[Collected data]
________________

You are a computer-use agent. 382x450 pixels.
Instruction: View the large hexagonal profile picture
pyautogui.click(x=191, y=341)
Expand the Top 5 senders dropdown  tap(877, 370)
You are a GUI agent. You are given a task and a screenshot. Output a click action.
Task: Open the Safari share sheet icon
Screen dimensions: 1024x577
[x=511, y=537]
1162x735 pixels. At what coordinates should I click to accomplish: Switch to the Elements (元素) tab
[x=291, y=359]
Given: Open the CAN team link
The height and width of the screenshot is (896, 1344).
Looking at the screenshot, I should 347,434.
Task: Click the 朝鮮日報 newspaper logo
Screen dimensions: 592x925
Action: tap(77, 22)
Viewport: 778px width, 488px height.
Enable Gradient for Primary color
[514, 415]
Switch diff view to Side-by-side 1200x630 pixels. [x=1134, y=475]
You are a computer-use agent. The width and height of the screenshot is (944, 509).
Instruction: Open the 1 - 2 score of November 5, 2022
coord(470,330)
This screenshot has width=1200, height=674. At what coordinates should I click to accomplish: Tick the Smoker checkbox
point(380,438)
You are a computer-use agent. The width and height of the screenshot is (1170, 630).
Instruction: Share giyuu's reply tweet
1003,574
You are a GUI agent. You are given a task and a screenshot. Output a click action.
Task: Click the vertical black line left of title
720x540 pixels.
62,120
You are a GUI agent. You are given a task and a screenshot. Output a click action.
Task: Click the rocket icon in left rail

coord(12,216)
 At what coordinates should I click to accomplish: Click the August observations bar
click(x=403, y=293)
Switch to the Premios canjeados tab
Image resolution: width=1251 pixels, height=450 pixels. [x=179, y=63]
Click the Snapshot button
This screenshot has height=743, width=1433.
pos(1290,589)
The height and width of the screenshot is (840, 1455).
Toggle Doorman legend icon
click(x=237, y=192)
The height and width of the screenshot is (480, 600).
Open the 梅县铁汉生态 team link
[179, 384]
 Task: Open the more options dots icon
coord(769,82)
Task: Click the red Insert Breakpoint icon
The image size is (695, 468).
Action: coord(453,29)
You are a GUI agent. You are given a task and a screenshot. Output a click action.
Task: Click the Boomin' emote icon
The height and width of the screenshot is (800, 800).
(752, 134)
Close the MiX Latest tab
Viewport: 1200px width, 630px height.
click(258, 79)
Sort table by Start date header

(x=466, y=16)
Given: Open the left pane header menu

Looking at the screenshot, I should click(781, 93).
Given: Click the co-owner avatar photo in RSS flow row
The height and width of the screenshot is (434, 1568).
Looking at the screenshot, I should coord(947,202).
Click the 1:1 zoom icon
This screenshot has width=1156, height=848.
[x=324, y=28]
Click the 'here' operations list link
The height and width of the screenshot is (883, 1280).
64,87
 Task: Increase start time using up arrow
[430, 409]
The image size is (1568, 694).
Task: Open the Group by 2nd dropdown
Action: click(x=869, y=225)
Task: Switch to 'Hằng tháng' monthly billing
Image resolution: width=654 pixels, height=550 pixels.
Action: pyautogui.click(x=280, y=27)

________________

- [What the exercise asks] Taking the records above, retype every line from the one with "Screen dimensions: 1024x577" down to the one with "is (1170, 630).", exactly and with nothing else.

- [Task response]
Screen dimensions: 1024x577
[x=511, y=537]
1162x735 pixels. At what coordinates should I click to accomplish: Switch to the Elements (元素) tab
[x=291, y=359]
Given: Open the CAN team link
The height and width of the screenshot is (896, 1344).
Looking at the screenshot, I should 347,434.
Task: Click the 朝鮮日報 newspaper logo
Screen dimensions: 592x925
Action: tap(77, 22)
Viewport: 778px width, 488px height.
Enable Gradient for Primary color
[514, 415]
Switch diff view to Side-by-side 1200x630 pixels. [x=1134, y=475]
You are a computer-use agent. The width and height of the screenshot is (944, 509).
Instruction: Open the 1 - 2 score of November 5, 2022
coord(470,330)
This screenshot has width=1200, height=674. At what coordinates should I click to accomplish: Tick the Smoker checkbox
point(380,438)
You are a computer-use agent. The width and height of the screenshot is (1170, 630).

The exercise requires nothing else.